» **Raw data**:
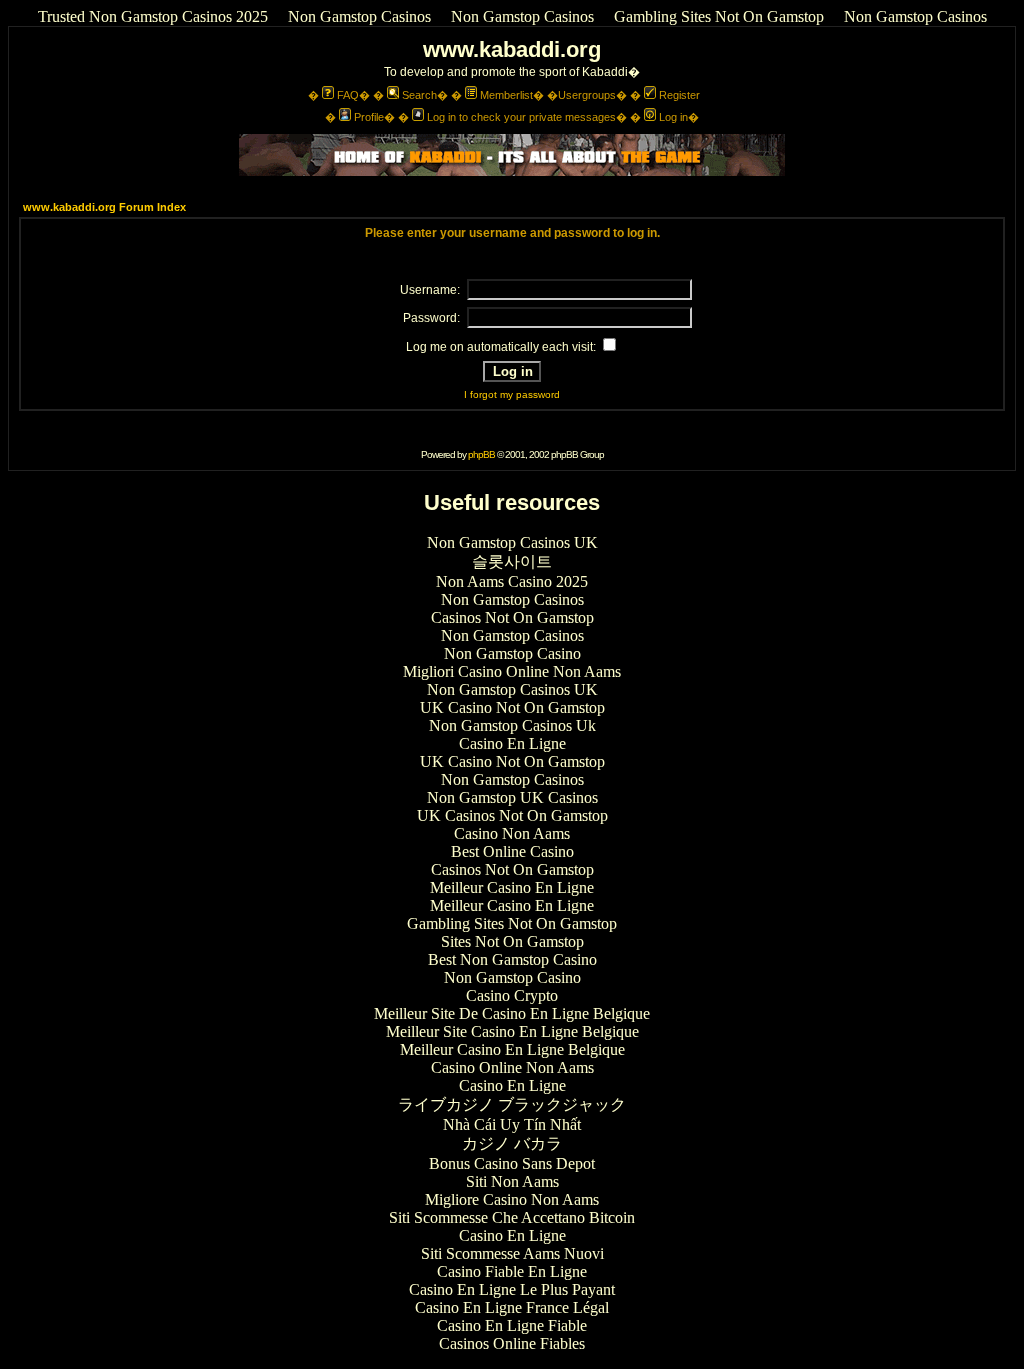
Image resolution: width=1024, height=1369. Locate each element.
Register (679, 95)
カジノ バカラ (512, 1143)
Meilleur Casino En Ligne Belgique (512, 1049)
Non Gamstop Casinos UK (512, 542)
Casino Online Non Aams (512, 1067)
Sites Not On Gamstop (512, 941)
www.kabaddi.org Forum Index (104, 207)
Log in (673, 117)
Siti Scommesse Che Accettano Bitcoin (512, 1217)
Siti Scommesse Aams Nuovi (512, 1253)
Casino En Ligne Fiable (512, 1325)
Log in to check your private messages (521, 117)
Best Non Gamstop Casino (512, 959)
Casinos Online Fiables (512, 1343)
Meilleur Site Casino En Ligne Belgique (512, 1031)
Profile (369, 117)
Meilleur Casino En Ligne (512, 887)
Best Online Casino (512, 851)
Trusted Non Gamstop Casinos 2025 (153, 16)
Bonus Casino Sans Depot (512, 1163)
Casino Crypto (512, 995)
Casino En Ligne (512, 743)
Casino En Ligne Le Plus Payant (512, 1289)
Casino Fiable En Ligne (512, 1271)
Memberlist (506, 95)
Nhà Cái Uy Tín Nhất (512, 1124)
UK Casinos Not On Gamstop (512, 815)
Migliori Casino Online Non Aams (512, 671)
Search (419, 95)
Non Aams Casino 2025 (512, 581)
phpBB (481, 454)
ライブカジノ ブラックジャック (512, 1104)
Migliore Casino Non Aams (512, 1199)
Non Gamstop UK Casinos (512, 797)
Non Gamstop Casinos (359, 16)
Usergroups (587, 95)
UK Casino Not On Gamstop (512, 707)
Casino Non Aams (512, 833)
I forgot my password (512, 394)
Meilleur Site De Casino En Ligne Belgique (512, 1013)
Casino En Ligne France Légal (512, 1307)
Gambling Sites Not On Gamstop (719, 16)
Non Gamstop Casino (512, 653)
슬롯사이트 (512, 561)
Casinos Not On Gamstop (512, 617)
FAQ (348, 95)
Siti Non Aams (512, 1181)
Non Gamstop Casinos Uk (512, 725)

» **Work order**: Reproduce each line of the records in which the word "Best" appears.

» **Written response**:
Best Non Gamstop Casino (512, 959)
Best Online Casino (512, 851)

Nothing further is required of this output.